Chamber of Progress, a lobbying group bankrolled by Amazon, Apple, Google, Meta, and OpenAI, is pushing Colorado Governor Jared Polis to sign SB 26-051 into law.

The bill would force operating system providers to harvest users’ dates of birth and pipe that data to app developers through an API every time you download or open an app. If Polis signs it, your phone’s operating system becomes more of an identity checkpoint, not just for children, but for everyone.

The bill landed on the Governor’s desk on May 12 after clearing both chambers of the Colorado legislature, passing the House 40-23 and the Senate 26-9.

We obtained a copy of the latest version of the bill for you here.

Sponsored by Democratic Senator Matt Ball and Representative Amy Paschal, the legislation mirrors California’s AB 1043, signed into law in October 2025. Colorado’s version would start applying to new users on July 1, 2028, with existing users folded in by January 1, 2029.

When you set up a device account, the OS asks for a date of birth. That data gets translated into one of four age brackets (under 13, 13 to 15, 16 to 17, and 18-plus) and stored as an “age signal.”

Developers are required to request that signal at first launch or account creation through a real-time API. Every app you open gets to ask your operating system how old you are.

Chamber of Progress told Colorado lawmakers that the bill “reflects an important effort to protect children online while minimizing risks to privacy and lawful speech.”

That framing collapses under the weight of what the bill constructs. It calls age-bracket data “nonpersonally identifiable,” but an age bracket combined with a device ID, app usage patterns and an IP address makes re-identification trivial. When that signal flows to dozens of apps at launch, the aggregate profile becomes far richer than any single data point suggests.

The bill also makes anonymous device use functionally harder. If account setup requires an age attestation that follows you into every app, you lose the ability to use the software without disclosing something about your identity. That has consequences for journalists, activists, domestic violence survivors, and anyone who treats privacy as a default.

The bill never specifies how age data is verified. Account holders just “indicate” a birth date. It may not have an ID check or a biometric scan, at least for now. But a 12-year-old can type in 1988 and the system accepts it.

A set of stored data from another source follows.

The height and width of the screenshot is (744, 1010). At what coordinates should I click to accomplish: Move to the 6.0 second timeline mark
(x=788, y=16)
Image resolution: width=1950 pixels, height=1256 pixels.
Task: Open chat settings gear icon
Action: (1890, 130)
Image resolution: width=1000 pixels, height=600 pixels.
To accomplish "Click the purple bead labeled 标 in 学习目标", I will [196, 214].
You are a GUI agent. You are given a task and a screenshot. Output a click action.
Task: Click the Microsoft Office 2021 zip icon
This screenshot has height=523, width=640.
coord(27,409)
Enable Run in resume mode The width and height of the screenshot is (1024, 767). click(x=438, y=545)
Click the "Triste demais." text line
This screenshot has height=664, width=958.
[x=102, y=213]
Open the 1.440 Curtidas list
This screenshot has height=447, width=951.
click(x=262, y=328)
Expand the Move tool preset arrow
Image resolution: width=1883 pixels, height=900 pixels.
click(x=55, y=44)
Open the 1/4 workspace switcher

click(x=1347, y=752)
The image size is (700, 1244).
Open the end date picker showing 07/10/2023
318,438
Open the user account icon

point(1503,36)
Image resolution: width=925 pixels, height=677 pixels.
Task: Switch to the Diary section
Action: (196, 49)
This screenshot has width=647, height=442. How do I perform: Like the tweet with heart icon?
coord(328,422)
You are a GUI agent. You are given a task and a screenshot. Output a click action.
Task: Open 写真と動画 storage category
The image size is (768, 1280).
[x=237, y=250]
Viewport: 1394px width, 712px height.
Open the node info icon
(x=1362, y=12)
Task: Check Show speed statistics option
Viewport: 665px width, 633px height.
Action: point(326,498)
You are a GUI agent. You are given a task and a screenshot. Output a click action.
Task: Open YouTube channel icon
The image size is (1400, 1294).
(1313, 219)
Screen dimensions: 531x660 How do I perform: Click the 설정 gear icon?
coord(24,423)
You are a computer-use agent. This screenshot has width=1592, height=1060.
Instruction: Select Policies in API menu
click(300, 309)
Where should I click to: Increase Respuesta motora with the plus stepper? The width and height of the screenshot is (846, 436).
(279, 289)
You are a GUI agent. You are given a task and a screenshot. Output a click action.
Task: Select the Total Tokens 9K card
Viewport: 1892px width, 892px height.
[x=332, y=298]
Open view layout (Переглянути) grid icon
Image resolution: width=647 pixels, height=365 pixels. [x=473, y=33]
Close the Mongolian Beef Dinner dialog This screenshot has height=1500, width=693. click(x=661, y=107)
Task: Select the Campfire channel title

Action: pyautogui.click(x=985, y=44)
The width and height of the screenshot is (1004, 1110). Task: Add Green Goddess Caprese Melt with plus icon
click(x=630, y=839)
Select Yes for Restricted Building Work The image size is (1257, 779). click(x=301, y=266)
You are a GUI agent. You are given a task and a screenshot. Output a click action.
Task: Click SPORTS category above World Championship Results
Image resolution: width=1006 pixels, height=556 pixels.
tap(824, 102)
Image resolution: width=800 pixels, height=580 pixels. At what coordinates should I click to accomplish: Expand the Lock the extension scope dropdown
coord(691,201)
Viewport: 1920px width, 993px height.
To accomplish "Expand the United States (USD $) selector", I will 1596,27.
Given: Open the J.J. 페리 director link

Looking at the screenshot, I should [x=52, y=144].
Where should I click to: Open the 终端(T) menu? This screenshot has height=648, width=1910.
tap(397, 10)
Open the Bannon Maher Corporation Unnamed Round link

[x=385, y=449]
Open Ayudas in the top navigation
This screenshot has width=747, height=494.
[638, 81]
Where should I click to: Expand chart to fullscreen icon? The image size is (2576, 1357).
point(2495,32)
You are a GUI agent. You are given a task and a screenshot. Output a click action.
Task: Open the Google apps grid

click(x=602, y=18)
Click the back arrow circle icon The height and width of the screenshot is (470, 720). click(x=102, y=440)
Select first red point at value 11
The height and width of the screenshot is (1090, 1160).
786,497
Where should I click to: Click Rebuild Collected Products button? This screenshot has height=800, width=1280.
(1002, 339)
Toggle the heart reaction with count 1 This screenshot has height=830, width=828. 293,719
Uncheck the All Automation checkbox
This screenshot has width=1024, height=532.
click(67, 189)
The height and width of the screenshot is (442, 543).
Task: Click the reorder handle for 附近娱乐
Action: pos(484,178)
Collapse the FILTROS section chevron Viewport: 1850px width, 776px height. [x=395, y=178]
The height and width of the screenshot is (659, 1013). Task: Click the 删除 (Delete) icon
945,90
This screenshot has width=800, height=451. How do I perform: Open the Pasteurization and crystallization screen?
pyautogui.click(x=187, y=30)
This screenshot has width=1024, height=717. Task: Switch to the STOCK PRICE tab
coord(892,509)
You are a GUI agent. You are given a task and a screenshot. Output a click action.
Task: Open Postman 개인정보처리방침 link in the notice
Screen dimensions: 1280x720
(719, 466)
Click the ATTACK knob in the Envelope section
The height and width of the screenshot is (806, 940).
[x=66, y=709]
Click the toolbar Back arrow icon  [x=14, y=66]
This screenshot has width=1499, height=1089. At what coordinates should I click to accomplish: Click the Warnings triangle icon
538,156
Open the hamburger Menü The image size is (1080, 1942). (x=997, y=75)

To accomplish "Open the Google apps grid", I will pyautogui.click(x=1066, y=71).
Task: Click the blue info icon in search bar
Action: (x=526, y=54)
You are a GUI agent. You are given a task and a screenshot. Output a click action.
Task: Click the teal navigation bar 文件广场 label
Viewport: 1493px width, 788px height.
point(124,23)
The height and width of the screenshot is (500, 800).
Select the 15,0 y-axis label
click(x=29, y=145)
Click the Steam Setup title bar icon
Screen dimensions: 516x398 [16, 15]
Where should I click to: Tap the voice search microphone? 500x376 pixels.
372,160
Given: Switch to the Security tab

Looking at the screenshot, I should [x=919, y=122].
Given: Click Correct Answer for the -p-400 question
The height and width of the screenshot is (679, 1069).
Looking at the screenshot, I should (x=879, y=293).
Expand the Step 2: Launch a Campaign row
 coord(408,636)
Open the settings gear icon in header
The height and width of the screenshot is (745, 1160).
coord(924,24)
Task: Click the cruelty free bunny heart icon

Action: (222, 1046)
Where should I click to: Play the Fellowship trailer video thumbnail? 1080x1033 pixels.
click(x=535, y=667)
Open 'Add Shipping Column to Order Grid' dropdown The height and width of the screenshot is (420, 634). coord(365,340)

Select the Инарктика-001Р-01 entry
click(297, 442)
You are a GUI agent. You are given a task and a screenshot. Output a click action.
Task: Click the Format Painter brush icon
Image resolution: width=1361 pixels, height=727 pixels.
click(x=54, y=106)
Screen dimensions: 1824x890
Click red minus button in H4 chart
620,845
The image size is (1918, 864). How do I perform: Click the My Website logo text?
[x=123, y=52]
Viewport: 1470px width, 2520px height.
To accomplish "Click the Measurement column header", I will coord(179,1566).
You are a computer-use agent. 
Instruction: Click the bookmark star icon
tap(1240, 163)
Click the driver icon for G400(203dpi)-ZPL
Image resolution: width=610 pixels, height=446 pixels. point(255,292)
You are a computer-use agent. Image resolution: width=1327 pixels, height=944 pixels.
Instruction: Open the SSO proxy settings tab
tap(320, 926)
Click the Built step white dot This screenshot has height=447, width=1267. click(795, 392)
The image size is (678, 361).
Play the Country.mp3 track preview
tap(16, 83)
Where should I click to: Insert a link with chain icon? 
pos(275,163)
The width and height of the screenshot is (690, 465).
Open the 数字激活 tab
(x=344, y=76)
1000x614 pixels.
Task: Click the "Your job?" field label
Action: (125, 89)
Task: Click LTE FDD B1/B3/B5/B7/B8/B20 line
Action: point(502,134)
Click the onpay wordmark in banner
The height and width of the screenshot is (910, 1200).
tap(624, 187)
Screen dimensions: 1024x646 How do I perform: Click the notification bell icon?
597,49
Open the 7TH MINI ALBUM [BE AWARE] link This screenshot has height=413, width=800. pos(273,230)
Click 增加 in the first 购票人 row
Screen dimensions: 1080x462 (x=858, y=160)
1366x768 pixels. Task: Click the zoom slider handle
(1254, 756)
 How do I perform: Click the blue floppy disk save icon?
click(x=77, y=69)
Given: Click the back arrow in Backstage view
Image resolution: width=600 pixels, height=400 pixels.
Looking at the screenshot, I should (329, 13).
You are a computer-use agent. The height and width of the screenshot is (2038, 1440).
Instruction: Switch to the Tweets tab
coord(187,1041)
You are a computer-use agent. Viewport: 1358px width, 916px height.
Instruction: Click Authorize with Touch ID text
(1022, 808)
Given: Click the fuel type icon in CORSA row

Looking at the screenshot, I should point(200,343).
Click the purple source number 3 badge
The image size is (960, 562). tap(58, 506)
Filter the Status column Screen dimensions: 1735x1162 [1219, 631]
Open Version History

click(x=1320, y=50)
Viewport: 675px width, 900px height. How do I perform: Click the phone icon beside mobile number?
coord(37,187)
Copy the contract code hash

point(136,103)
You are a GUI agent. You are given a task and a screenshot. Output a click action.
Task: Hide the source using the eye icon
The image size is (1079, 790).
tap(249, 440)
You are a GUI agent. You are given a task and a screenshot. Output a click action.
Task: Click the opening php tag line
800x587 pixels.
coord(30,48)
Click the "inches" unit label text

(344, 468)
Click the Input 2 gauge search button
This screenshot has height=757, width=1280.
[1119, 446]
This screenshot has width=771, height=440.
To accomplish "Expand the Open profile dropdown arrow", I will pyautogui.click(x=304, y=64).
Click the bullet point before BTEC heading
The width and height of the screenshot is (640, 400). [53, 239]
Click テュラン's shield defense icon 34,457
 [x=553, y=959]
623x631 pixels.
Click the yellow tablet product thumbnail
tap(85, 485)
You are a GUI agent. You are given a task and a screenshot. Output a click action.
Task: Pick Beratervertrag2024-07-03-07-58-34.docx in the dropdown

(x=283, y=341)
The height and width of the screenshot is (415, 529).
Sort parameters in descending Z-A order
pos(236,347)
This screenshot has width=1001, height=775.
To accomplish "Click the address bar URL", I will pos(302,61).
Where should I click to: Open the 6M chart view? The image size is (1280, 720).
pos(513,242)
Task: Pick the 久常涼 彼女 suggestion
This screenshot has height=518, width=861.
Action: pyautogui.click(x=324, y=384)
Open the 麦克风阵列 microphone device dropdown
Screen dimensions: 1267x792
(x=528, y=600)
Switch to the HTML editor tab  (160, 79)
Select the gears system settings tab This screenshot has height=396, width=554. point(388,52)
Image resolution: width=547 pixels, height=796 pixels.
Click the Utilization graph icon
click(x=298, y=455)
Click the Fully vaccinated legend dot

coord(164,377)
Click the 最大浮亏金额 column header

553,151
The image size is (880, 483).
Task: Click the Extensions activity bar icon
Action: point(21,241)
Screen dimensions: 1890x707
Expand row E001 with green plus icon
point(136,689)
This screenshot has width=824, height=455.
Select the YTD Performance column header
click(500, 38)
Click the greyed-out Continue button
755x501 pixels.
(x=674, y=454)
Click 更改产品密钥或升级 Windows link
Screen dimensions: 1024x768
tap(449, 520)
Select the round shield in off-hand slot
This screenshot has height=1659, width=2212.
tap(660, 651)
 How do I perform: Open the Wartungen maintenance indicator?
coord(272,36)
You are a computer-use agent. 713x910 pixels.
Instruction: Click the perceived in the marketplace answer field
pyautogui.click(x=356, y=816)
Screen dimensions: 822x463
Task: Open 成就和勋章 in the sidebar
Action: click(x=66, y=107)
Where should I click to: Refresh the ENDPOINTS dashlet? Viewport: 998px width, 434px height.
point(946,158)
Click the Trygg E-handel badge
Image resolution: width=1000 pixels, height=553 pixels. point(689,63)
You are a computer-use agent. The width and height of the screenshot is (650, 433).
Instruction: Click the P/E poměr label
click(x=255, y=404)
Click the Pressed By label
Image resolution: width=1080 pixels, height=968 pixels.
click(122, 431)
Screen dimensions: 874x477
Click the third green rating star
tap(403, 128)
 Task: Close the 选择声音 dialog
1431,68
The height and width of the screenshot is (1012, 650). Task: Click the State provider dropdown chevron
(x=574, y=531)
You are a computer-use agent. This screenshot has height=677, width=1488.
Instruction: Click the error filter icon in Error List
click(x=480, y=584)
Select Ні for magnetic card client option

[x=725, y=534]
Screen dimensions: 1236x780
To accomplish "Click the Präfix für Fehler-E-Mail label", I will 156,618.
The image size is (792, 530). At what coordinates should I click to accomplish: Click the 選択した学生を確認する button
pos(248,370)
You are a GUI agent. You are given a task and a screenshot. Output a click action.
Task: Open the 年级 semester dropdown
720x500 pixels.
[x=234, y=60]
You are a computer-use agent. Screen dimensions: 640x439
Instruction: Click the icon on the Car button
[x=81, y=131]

As a mechanism for protecting children, this is useless, and everyone involved in writing it knows that. What it does accomplish is something else entirely. It builds the architecture: the API, the data pipeline, the legal obligation for developers to query an age signal at every app launch. Once that plumbing exists, the only question left is what gets poured through it.

The self-reported birth date is a placeholder. When legislators inevitably point out that kids are lying about their age (which this system was designed to let them do), the fix will be ID uploads, biometric verification, or both. The bill doesn’t protect children from anything today but it lays the groundwork for mandatory identity verification tomorrow and it does so without ever having to make that argument openly. And when the system misfires in its current form, nobody is accountable.

Section 6-30-104(2) gives OS providers and app stores a “good faith” safe harbor, meaning an adult incorrectly flagged as a minor who loses access to content has no real recourse.

Requiring Apple and Google to collect, store, and distribute age data makes them custodians of a sensitive dataset tying age to device identity. The bill includes data minimization language but the structural reality is that two companies gain a legally mandated role as age gatekeepers for an entire state’s population. A breach of that data would be consequential.

The Chamber of Progress knows what it’s endorsing. A law requiring OS-level age signals doesn’t threaten Apple and Google. It cements their dominance, handing them a statutory mandate to manage personal data while creating compliance costs smaller competitors absorb less easily.

This bill builds an infrastructure that changes the baseline expectation of anonymity when using a computing device, and the companies lobbying for it are the ones who profit from holding the keys.